Of course it could be an EVS payload (bitstream) content issue also, but in the EVS related work we've done the last couple of years I didn't yet hear an issue like this.
-Jeff
Which segments do you consider damaged?
The earliest utterances are definitely lacking in higher frequency components (muffled).
The four counting sequences in the middle are damaged by wind noise from the person being to close to and breathing into the mic. Evidence is the very heavy low frequency content for the "four" and "five" which cause significant breath into the mic which damages the pitch content compared to adjacent segments.

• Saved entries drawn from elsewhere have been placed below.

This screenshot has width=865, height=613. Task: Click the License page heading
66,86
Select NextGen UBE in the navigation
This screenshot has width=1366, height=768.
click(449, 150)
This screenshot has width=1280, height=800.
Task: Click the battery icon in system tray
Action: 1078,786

It is also possible that the inputs to the encoder were saturated even though the output from the decoder is not. This is evident, because the largest samples are well over 1/2 full scale, and the spectral content is significant at the frequencies above 4 kHz.
The last sequence, where the two are discussing "noise from A & B", are recorder some distance from the mic, so are a little muffled, but actually pretty resonable.
Hope this helps.
David
David - yeah it seems you're pretty good at artifact analysis. After a lot of prodding we got more info from our customer and they did have issues with their test call setup. In some cases they had two phones within close proximity of each other inside an electromagnetically shielded "chamber" of some type; in those cases when they put one phone on mute and repeated the tests audio quality cleared up considerably. In other cases they were just setting the phone on the table and talking, without controlling their distance to the mic.
So I don't think they had wind noise, but I do think they could have got too close or too far wrt the mic.
My big worry was an EVS payload problem, for instance one phone's encoder not fully compliant with the EVS spec. Most of the EVS enabled phones out there are using Qualcomm's 835 DSP core for media processing, which requires painstakingly optimized fixed point code, and the EVS code base is 3 separate libraries of over 300 total C files, so it's not out of the realm of possibility. But I think for now this is ruled out.
Thanks very much for your time spent and your reply.